Hugo SEO: noindex on taxonomies to fix Bing's "too many thin pages" warning

Context
Bing Webmaster Tools was raising a “There are too many pages with insufficient content” recommendation (severity: moderate) — 15 pages flagged, all of the same type:
https://www.arleo.eu/en/tags/svg/https://www.arleo.eu/en/tags/sonarr/https://www.arleo.eu/en/categories/incidents/- etc.
These are Hugo taxonomy pages — tag and category listing pages. They contain no article content of their own, just a list of links. From Bing’s perspective, that’s thin content.
Chosen strategy
Three options were available:
- Block via
robots.txt→ discouraged: prevents crawling, hides internal links - Enrich taxonomy page content → too costly for a technical blog
noindex,follow→ the right answer: tell robots not to index the page, but still follow links to articles
Option 3 is the correct call. The follow preserves internal linking — robots continue discovering articles through these pages.
Implementation
Hugo concept: .Kind
Hugo classifies every page by its kind:
| Kind | Example URL |
|---|---|
home | / |
page | /posts/my-article/ |
section | /posts/ |
taxonomy | /tags/, /categories/ |
term | /tags/hugo/, /categories/homelab/ |
The pages to handle are .Kind == "taxonomy" and .Kind == "term".
Change: layouts/baseof.html
The site uses a custom baseof.html that already overrides the LoveIt theme. It’s the natural place to centralise robots logic.
Before:
<meta name="robots" content="index, follow" />After:
{{- if .Params.robots -}}
<meta name="robots" content="{{ .Params.robots }}" />
{{- else if or (eq .Kind "taxonomy") (eq .Kind "term") -}}
<meta name="robots" content="noindex,follow" />
{{- else -}}
<meta name="robots" content="index, follow" />
{{- end -}}A three-level cascade:
- Front matter
robots:— absolute priority for future one-off exceptions - Taxonomies — automatic
noindex,follow - Everything else —
index, follow
One file changed, no duplication, no taxonomy layout overrides needed.
Removing taxonomies from the sitemap
Having noindex pages in a sitemap is inconsistent — you’re telling robots not to index a page while explicitly pointing them to it. Best practice is to remove them.
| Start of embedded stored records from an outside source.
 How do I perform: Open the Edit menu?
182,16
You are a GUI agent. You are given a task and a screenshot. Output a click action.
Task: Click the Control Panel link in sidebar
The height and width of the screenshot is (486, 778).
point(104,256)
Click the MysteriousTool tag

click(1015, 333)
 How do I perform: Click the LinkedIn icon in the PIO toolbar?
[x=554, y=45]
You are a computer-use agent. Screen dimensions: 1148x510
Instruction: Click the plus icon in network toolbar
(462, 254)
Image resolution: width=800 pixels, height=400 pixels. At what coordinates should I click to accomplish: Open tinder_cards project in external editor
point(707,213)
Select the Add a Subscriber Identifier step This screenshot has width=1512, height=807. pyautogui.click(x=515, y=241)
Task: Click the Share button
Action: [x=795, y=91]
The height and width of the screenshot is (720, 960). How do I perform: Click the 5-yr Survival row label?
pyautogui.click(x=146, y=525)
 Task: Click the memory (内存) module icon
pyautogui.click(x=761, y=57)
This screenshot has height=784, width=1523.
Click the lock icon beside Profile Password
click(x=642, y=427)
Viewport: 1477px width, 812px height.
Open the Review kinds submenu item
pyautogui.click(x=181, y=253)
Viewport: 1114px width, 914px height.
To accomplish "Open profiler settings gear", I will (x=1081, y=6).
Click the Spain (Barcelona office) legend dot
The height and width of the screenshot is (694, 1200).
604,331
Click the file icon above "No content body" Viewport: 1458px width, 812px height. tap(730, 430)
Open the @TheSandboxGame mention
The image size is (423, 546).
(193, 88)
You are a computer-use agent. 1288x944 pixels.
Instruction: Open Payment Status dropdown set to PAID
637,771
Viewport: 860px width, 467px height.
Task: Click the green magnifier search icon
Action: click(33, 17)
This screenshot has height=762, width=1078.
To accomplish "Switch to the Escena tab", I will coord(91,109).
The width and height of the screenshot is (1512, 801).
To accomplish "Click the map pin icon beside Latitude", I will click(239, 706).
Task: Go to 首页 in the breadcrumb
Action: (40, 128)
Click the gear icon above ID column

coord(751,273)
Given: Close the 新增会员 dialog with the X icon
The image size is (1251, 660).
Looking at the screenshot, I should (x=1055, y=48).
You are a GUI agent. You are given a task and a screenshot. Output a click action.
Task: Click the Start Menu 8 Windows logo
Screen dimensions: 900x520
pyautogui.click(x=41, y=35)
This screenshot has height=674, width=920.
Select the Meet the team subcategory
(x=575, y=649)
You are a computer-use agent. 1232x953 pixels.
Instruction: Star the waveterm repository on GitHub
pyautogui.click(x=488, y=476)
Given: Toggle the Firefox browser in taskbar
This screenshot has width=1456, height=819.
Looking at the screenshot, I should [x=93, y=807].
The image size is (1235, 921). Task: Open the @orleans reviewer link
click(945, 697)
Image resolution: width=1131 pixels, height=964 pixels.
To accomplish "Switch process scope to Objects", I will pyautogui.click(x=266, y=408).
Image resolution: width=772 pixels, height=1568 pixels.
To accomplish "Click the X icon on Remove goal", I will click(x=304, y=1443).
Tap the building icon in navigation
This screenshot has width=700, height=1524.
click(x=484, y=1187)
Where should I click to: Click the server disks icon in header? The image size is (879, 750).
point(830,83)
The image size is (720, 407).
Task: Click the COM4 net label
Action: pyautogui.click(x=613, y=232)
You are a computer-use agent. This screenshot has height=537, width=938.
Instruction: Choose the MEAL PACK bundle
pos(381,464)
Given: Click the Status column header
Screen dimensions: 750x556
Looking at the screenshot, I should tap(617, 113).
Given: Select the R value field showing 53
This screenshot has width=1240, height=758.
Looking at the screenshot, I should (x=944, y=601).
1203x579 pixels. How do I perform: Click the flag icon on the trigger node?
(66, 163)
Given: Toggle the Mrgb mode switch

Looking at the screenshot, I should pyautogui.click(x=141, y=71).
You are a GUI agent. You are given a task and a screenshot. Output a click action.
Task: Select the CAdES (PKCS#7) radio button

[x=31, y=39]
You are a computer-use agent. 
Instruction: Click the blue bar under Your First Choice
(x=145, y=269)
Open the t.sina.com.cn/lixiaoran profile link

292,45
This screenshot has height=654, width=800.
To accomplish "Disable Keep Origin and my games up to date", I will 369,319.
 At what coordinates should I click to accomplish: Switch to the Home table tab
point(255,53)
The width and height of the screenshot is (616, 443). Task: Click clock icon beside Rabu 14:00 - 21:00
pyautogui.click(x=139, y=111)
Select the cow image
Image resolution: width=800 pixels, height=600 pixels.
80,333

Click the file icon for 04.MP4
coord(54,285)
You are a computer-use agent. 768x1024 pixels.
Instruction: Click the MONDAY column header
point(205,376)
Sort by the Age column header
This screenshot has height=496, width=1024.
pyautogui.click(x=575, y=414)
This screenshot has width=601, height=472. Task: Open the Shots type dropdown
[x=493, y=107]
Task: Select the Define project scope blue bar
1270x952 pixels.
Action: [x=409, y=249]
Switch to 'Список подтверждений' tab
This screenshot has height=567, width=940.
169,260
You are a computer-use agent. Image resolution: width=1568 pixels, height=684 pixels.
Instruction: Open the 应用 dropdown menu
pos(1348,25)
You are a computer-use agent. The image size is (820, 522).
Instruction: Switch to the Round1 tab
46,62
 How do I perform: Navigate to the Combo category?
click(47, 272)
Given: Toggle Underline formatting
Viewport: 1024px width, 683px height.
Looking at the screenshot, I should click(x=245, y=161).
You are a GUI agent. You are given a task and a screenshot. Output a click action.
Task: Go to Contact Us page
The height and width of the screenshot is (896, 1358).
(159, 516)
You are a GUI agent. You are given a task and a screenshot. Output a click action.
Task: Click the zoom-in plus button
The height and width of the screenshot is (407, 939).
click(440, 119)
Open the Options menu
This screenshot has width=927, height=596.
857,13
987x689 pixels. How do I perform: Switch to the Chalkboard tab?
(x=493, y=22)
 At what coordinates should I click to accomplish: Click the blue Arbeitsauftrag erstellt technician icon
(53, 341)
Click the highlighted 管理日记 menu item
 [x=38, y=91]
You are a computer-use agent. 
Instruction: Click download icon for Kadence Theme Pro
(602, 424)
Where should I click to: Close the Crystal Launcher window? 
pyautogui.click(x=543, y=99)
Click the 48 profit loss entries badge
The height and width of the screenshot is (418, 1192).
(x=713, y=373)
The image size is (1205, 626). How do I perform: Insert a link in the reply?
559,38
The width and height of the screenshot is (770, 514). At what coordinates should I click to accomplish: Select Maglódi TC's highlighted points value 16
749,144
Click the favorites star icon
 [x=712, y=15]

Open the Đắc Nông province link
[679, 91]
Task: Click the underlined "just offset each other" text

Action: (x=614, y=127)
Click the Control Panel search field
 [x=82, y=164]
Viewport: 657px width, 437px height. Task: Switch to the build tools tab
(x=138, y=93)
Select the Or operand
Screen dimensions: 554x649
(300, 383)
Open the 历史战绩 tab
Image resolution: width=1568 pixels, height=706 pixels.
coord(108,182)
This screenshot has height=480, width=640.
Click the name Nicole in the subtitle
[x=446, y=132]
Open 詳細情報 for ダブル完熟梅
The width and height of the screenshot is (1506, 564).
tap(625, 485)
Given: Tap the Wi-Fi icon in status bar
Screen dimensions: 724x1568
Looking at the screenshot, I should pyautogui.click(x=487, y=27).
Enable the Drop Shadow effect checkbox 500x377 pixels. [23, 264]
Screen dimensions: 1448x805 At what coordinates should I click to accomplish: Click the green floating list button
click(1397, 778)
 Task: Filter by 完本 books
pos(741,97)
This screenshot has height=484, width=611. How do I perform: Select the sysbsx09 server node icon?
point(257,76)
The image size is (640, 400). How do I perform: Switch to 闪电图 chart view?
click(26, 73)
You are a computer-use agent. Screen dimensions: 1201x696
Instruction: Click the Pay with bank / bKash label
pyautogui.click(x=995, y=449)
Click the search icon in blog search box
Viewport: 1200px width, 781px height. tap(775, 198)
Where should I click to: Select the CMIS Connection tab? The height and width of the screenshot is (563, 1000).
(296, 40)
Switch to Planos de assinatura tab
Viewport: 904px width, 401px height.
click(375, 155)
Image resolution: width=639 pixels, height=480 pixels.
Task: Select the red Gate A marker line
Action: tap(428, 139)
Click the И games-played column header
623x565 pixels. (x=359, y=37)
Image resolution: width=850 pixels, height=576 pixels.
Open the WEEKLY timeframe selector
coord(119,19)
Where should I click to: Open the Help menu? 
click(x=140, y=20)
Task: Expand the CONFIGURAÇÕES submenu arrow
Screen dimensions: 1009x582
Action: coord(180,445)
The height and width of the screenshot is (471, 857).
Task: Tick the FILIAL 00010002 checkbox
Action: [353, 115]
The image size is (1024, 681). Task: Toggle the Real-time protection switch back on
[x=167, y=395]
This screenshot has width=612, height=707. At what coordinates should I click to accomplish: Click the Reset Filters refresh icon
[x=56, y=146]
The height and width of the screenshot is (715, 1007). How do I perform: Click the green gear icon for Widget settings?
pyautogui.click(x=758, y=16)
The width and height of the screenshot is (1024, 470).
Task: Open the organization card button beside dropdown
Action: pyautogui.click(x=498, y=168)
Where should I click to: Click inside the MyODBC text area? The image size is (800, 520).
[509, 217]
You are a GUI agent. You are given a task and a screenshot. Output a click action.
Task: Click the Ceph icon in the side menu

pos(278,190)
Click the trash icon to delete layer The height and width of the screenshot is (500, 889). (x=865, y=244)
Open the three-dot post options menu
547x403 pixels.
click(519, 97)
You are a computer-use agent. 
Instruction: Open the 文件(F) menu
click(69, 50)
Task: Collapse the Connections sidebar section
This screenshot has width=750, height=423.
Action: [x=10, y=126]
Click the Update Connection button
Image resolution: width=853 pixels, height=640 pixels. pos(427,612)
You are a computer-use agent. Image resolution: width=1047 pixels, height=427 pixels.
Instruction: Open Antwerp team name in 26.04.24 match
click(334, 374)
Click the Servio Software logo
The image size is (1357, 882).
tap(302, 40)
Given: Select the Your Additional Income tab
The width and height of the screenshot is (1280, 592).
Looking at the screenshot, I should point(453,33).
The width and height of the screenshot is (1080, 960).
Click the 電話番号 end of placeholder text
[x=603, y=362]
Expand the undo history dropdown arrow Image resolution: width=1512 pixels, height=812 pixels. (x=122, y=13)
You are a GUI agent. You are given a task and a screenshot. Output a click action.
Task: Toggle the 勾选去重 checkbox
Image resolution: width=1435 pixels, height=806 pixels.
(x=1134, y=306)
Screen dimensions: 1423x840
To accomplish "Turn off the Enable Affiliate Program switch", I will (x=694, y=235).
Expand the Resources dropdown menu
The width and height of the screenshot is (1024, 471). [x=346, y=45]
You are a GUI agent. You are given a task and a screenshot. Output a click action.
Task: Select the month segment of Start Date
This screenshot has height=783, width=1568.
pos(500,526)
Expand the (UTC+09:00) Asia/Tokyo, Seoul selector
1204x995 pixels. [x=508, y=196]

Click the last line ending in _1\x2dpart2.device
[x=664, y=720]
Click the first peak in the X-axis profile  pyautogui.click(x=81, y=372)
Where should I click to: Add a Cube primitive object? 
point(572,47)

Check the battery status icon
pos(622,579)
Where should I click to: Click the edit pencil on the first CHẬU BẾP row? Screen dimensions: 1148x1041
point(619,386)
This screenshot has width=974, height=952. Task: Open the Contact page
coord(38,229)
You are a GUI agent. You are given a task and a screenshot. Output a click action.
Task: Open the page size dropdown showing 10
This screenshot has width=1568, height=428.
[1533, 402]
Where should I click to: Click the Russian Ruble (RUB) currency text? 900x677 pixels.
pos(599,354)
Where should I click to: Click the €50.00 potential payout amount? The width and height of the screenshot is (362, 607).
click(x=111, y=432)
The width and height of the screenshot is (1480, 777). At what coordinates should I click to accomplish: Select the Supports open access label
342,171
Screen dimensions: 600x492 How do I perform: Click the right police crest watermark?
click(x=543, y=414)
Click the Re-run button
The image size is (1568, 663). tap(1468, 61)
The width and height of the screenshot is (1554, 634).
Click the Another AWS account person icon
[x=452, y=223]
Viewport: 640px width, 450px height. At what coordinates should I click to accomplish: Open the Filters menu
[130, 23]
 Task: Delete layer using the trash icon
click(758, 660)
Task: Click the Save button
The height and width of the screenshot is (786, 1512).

The LoveIt sitemap includes all pages. A minimal override in layouts/sitemap.xml:
{{- $excludedKinds := slice "taxonomy" "term" -}}
{{- range (where .Data.Pages "Section" "!=" "gallery") -}}
{{- if not (in $excludedKinds .Kind) -}}
<url>
<loc>{{- .Permalink -}}</loc>
...
</url>
{{- end -}}
{{- end -}}Result: the EN sitemap drops from 117 to 40 URLs (77 taxonomy entries removed).
Verification
After rebuild:
# Taxonomy pages → noindex,follow
curl -s https://www.arleo.eu/tags/ | grep -o 'name=robots[^>]*>'
# → name=robots content="noindex,follow">
curl -s https://www.arleo.eu/en/tags/sonarr/ | grep -o 'name=robots[^>]*>'
# → name=robots content="noindex,follow">
# Articles → index, follow
curl -s https://www.arleo.eu/en/posts/debug-seo-404-broken-links/ | grep -o 'name=robots[^>]*>'
# → name=robots content="index, follow">
# Clean sitemap
curl -s https://www.arleo.eu/en/sitemap.xml | grep -o '<loc>[^<]*</loc>' | grep 'tags\|categories' | wc -l
# → 0Modified files
| File | Role |
|---|---|
layouts/baseof.html | Conditional robots logic |
layouts/sitemap.xml | Sitemap override — excludes taxonomy/term |
robots.txt was not touched. Taxonomy URLs remain accessible and crawlable — only their indexing is disabled.
On the Bing side
The fix is immediate on the technical side. Bing will take a few days to re-crawl the pages and update the recommendation. To speed things up: in Bing Webmaster Tools → Recommendations → manually validate or submit a sitemap recrawl request.